Problem to solve.
In the piece on school timings and city traffic, take the passage starting with "Traffic analysts too" and going on through "create a mess." and rewrite it with "private vehicles" replaced by "private cars".

Cars, private transport and vans that come to pick up kids stop haphazardly in front of the schools, blocking more than half the road creating a traffic jam.

It appears that the change of timings has largely benefitted the schools and has contributed little to the reduction of traffic chaos.

Metrolife spoke to a few school principals, traffic police and traffic analysts to understand whether the change in school timings has made a difference to City’s traffic pile up. Additional Commissioner of Police (Traffic and Safety) Praveen Sood said that the change in timings has brought down the burden of the traffic cops by half but, “people used to complain of traffic block ten years ago and they do so even now.”

About cars and vans parked outside the schools,  Praveen said, “Before the schools reopened this academic year, we directed the school authorities to make arrangements for parking within the school premises. If this haphazard parking continues, we will be forced to clamp the vehicles and seize them.”

Traffic analysts too think the advancement of timings has contributed to the reduction of traffic. B H Sanjeev Kumar, Managing Director, Transport Training Institute and Consultancy points out the advancement of timings has definitely made a difference to the traffic flow but is also aware that the private vehicles parked outside the schools create a mess.

Given data.
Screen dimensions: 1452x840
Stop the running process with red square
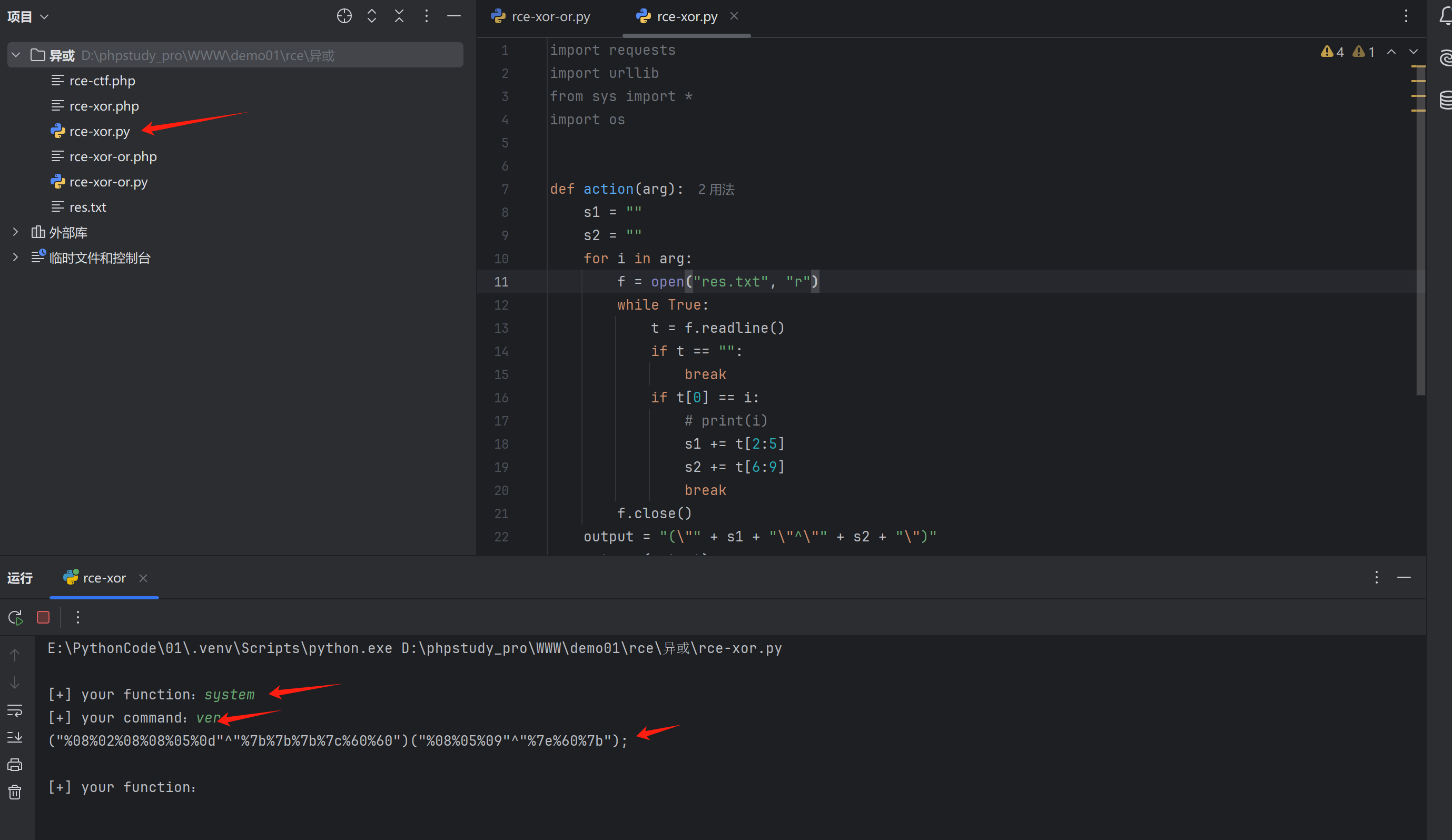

Answer.
Traffic analysts too think the advancement of timings has contributed to the reduction of traffic. B H Sanjeev Kumar, Managing Director, Transport Training Institute and Consultancy points out the advancement of timings has definitely made a difference to the traffic flow but is also aware that the private cars parked outside the schools create a mess.